Enfin, par voie de conclusions n° 3, Monsieur X. sollicite de la société KBC LEASE FRANCE la production de l'agrément prévu à l'article 15 de la loi du 24 janvier 1984 relatif à l'activité et au contrôle des établissements de crédit.
Le caractère abusif des clauses figurant à l'article 6 alinéa 2 et à l'article 11 du contrat de location.
Se basant sur les résultats d'une étude confiée par lui à la société ELITECH, Monsieur X. conclut à l'inexécution des obligations contractuelles et à la justification de la suspension des loyers depuis la date du 5 novembre 1998.
A titre infiniment subsidiaire, Monsieur X. sollicite la réduction de la clause pénale selon l'article 1152 du code civil.
Monsieur X. ne s'oppose pas à la restitution du matériel à la société KBC LEASE FRANCE aux frais de cette dernière.

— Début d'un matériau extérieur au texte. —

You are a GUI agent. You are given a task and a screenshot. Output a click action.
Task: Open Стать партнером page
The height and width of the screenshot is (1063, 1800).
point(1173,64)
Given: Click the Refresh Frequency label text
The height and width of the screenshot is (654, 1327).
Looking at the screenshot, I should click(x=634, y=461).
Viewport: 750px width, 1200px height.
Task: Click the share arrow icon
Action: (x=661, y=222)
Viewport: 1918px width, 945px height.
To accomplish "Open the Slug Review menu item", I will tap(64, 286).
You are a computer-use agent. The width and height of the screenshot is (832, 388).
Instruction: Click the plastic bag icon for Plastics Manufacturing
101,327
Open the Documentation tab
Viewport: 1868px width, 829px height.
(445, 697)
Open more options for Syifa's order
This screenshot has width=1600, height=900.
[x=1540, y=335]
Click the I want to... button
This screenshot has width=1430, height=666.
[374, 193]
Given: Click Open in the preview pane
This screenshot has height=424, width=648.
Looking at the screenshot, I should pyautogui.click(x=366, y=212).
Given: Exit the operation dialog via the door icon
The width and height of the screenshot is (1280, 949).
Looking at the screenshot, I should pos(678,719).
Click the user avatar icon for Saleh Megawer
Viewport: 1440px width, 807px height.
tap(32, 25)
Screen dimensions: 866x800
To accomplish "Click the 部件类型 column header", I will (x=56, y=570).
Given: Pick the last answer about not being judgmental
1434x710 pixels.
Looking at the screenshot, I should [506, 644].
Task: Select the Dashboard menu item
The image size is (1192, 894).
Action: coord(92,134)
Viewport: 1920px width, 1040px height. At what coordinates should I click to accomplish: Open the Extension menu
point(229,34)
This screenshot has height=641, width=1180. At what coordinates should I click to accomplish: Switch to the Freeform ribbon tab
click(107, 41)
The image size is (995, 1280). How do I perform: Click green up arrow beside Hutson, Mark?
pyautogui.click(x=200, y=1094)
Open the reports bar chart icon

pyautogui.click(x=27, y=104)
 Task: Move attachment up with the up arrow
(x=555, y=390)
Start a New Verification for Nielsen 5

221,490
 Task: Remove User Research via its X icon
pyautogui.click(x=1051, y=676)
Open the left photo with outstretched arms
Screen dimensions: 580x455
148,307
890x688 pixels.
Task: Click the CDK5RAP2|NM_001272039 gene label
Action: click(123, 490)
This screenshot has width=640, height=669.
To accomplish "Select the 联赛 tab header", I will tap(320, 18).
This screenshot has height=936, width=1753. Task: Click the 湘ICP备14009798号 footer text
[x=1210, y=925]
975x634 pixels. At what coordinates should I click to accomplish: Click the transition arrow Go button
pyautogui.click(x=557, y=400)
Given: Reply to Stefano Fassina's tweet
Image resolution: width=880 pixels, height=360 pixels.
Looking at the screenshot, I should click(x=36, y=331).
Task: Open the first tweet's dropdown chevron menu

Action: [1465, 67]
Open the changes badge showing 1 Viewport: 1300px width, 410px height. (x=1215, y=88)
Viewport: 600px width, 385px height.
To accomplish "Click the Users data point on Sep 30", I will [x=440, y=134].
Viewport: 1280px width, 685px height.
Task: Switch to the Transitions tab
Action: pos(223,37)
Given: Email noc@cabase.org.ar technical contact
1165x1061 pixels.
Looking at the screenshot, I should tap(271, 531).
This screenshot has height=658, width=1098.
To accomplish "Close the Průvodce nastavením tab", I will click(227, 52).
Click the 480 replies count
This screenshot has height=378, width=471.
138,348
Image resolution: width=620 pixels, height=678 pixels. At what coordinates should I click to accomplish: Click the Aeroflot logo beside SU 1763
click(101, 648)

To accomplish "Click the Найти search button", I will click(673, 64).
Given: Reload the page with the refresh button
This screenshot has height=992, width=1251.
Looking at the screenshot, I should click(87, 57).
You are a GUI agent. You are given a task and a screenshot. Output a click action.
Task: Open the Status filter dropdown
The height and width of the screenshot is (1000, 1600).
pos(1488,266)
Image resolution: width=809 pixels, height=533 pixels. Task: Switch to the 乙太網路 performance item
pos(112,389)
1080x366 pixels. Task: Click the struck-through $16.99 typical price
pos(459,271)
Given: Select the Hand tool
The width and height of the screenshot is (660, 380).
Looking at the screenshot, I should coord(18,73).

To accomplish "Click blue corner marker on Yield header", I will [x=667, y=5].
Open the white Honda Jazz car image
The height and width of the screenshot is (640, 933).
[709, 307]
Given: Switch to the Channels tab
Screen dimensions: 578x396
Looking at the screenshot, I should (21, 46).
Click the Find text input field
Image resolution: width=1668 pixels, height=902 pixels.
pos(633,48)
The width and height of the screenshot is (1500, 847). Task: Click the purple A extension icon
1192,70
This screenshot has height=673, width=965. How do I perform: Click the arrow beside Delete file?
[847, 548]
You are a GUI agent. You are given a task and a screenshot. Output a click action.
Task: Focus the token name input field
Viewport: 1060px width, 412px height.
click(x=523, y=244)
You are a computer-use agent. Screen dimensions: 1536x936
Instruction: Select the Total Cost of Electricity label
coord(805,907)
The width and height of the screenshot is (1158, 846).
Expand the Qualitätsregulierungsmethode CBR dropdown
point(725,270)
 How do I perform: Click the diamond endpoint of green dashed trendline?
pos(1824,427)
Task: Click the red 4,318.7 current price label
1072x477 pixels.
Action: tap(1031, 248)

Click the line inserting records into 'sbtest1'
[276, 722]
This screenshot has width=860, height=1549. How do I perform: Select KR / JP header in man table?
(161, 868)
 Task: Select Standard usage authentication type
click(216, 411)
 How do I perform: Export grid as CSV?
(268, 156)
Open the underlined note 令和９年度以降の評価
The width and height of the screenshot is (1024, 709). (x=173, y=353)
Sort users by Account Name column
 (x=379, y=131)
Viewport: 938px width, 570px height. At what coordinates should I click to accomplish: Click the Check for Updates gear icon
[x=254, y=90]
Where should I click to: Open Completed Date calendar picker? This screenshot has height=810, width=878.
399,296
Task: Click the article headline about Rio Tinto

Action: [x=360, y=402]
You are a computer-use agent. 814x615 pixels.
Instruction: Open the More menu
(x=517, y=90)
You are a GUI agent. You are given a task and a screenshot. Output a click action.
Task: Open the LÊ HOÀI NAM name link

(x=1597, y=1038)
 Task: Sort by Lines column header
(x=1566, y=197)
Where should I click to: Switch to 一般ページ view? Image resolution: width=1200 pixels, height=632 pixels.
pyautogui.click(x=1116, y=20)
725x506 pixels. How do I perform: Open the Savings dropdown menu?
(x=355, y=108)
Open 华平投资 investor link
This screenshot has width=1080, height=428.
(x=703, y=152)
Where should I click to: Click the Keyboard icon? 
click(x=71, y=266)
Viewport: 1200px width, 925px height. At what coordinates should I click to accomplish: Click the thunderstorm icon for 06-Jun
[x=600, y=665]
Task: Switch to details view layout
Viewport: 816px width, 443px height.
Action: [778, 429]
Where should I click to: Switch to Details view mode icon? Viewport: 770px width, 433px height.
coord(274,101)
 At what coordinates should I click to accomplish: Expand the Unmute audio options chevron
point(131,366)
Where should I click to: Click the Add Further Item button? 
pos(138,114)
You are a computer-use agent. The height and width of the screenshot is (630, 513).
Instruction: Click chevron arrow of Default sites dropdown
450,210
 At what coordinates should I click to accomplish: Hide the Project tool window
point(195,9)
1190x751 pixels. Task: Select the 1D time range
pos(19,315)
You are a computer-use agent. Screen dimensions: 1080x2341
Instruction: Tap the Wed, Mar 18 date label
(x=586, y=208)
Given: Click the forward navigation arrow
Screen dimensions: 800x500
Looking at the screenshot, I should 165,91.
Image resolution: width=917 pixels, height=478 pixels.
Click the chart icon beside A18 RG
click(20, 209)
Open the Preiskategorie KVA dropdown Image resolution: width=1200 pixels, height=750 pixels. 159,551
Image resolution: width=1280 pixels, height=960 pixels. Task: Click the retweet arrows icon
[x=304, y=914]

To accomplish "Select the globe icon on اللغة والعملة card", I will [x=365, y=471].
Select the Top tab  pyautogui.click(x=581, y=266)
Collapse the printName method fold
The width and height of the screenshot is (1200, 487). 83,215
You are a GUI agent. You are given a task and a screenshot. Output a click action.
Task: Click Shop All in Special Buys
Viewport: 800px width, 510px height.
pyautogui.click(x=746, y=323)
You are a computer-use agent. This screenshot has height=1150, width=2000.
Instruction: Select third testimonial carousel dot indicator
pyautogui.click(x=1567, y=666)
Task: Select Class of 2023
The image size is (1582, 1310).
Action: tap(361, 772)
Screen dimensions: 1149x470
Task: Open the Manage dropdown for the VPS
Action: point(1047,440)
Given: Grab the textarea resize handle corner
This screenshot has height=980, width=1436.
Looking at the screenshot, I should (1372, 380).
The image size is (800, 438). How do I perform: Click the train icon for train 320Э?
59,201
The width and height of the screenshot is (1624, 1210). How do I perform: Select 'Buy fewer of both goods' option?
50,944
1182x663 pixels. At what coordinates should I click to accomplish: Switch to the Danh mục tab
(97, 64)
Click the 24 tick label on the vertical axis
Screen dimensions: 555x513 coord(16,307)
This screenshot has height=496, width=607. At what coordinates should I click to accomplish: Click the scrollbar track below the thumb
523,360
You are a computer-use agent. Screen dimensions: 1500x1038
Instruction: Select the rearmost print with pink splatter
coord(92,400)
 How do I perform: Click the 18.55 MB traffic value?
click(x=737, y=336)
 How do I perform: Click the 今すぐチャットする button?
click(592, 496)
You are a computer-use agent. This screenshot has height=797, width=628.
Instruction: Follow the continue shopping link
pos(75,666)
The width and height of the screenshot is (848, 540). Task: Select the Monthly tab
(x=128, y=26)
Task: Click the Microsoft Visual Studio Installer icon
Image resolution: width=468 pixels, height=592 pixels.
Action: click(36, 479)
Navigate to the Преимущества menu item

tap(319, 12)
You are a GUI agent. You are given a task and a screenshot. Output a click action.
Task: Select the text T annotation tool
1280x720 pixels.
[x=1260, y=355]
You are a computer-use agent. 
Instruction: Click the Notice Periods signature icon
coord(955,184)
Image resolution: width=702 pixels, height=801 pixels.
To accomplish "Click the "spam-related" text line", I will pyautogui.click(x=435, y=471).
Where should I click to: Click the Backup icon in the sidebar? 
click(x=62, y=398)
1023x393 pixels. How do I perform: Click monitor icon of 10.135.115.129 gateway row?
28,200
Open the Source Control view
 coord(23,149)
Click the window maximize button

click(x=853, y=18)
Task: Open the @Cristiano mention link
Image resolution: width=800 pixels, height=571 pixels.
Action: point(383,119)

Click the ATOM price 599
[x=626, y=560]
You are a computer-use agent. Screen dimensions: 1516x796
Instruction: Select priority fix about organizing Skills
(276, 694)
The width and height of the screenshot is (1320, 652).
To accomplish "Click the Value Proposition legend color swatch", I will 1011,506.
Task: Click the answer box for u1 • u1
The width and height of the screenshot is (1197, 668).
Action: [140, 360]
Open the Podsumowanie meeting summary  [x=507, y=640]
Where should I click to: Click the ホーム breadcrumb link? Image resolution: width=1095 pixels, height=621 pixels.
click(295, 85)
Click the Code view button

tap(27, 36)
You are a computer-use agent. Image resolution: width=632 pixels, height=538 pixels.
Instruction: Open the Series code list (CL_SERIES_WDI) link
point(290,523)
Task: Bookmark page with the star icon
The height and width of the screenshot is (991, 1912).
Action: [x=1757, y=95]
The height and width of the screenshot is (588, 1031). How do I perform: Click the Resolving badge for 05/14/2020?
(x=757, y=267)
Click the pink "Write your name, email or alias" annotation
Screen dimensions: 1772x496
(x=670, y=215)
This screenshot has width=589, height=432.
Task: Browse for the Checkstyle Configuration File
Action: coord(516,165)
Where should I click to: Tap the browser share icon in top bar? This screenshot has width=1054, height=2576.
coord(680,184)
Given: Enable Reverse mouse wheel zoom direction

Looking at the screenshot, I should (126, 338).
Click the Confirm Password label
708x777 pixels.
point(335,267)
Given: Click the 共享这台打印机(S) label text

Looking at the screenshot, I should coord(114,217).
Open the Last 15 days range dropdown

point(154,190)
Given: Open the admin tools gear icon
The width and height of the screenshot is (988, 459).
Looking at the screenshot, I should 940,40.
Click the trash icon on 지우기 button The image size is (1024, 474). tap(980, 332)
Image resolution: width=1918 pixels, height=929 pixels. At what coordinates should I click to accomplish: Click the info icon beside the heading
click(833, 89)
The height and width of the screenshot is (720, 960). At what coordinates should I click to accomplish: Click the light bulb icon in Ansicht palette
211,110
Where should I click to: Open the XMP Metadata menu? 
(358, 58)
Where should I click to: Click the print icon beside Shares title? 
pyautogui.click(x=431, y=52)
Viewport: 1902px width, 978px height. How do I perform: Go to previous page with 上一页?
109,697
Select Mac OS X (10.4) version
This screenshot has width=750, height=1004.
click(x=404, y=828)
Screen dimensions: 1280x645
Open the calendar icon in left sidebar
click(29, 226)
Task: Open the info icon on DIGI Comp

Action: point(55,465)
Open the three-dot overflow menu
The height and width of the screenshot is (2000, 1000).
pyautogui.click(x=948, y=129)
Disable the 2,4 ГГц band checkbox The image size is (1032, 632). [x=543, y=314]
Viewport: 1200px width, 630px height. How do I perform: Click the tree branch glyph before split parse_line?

Monsieur X. sollicite la condamnation de la société KBC LEASE FRANCE à lui verser la somme de 10.000,00 francs au titre de l'article 700 du NCPC.
Par voie de conclusions, la société CET précise d'une part que Monsieur X. ne conteste pas avoir signé les contrats de location et d'abonnement de télésurveillance qu'il est censé avoir lus, et que d'autre part l'obligation de règlement mensuel avait pour cause la prestation de télésurveillance et de maintenance et la mise à disposition du matériel.
La société CET rejette l'application du code de la consommation, invoquant la jurisprudence de la Cour de Cassation.
[minute page 4] Quant à la qualité des prestations par elle fournies, la société CET souligne que Monsieur X. n'a jamais demandé l'intervention de techniciens, pas plus qu'il n'a invoqué dans sa lettre de résiliation un quelconque dysfonctionnement de l'installation.
En outre, la société CET conteste le contenu du rapport dressé par la société ELITECH et regrette que cette dernière, en vertu du principe du contradictoire, ne l'ait pas invitée à participer aux visites des lieux.
La société CET, par voie reconventionnelle, sollicite la condamnation de Monsieur X. à lui payer la somme de 30.000,00 francs à titre de dommages et intérêts, la somme de 20.000,00 francs en vertu de l'article 700 du NCPC.
Elle sollicite également outre la condamnation de Monsieur X., l'exécution provisoire de la décision à intervenir.
La société KBC LEASE FRANCE confirme les termes de son exploit introductif d'instance en soulignant que :
- par l'apposition de sa signature, de son cachet commercial et de la mention « lu et approuvé », Monsieur X. avait parfaitement connaissance de la portée de ses engagements,
- Monsieur X. a réglé 16 échéances contractuelles à la société KBC LEASE FRANCE, organisme de financement.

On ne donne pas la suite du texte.